═══ Textauszug

Große Trauer

Kurze schwere Krankheit: Peter Weibel ist tot

Kultur
02.03.2023 13:04

Der international renommierte österreichische Medienkünstler, Theoretiker, Kurator und Museumschef Peter Weibel ist tot. Der langjährige Leiter des Karlsruher Zentrums für Kunst und Medien (ZKM) starb am Mittwoch im Alter von 78 Jahren nach kurzer schwerer Krankheit in einem Karlsruher Krankenhaus.

„Mit Bestürzung und Trauer müssen wir Kenntnis geben und zur Kenntnis nehmen, dass unser Freund, unser Lehrer, der Künstler, Denker und Forschende Peter Weibel gestern Abend viel zu früh und überraschend verstorben ist“, erklärt der Rektor der Universität für angewandte Kunst Wien, Gerald Bast am Donnerstag. Durch den Tod von Peter Weibel verliert die Universität für angewandte Kunst Wien einen der bedeutendsten Denker, Forscher und Lehrer ihrer Geschichte.

Vom Flüchtlingskind zum Gelehrten
Geboren wurde Weibel am 5. März 1944 als „Migrationsprodukt“ in Odessa. „Dann flüchtete meine Mutter mit mir über Polen, Tschechien, den Schwarzwald nach Oberösterreich in ein US-Lager für displaced persons“, erzählte Weibel in einem Interview. In Paris begann er Französisch und französische Literatur zu studieren, begann 1964 in Wien ein Medizinstudium und wechselte zu Mathematik und Logik. Eine Dissertation über mathematische Logik hat er zwar geschrieben, aber nie eingereicht. Dafür war er im Wiener Aktionismus der 60er-Jahre mitten im Geschehen, etwa 1968 bei der skandalumwitterten Aktion „Kunst und Revolution“ an der Uni Wien.

Früh befasste sich der in Vision und Subversion gleichermaßen heimisch Fühlende mit den Fragen von Video- und Computerkunst und virtuellen Räumen. In seinem Werk verwendete Weibel ab 1966 bereits interaktive Praktiken und ab 1990 interaktive Computerinstallationen. Der kontroversielle Denker wurde er bald zum gesuchten Lektor und Professor an internationalen Kunstschulen von Kassel bis Halifax. 1981-84 war er Gastprofessor an der Hochschule für angewandte Kunst in Wien, 1984 bis 2011 an der Universität für angewandte Kunst Wien Professor für visuelle Mediengestaltung, später für Medientheorie. 1982 bis 1985 war er auch Professor für Fotografie an der Gesamthochschule Kassel.

══════

Aufgabenstellung: Schreiben Sie den Abschnitt des Nachrufs auf Peter Weibel neu, der mit den Worten „Der international renommierte“ beginnt und mit „Lehrer ihrer Geschichte.“ schließt. Ersetzen Sie dabei „Medienkünstler“ durch „Konzeptkünstler“.

═══ Vorliegende Daten

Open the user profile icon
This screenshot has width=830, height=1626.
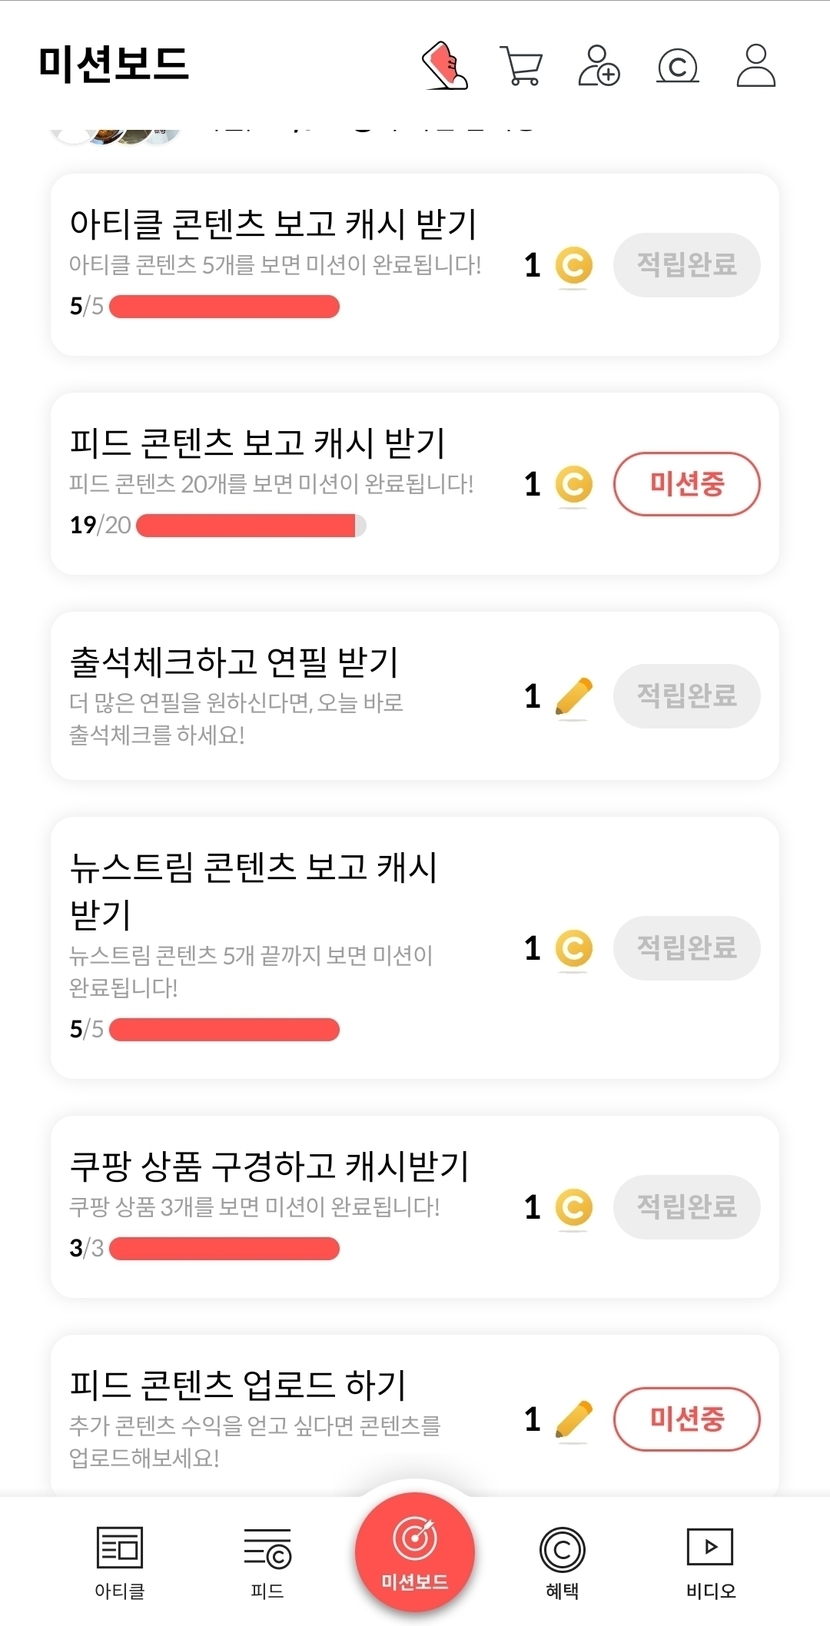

══════

Antwortfeld:
Der international renommierte österreichische Konzeptkünstler, Theoretiker, Kurator und Museumschef Peter Weibel ist tot. Der langjährige Leiter des Karlsruher Zentrums für Kunst und Medien (ZKM) starb am Mittwoch im Alter von 78 Jahren nach kurzer schwerer Krankheit in einem Karlsruher Krankenhaus.

„Mit Bestürzung und Trauer müssen wir Kenntnis geben und zur Kenntnis nehmen, dass unser Freund, unser Lehrer, der Künstler, Denker und Forschende Peter Weibel gestern Abend viel zu früh und überraschend verstorben ist“, erklärt der Rektor der Universität für angewandte Kunst Wien, Gerald Bast am Donnerstag. Durch den Tod von Peter Weibel verliert die Universität für angewandte Kunst Wien einen der bedeutendsten Denker, Forscher und Lehrer ihrer Geschichte.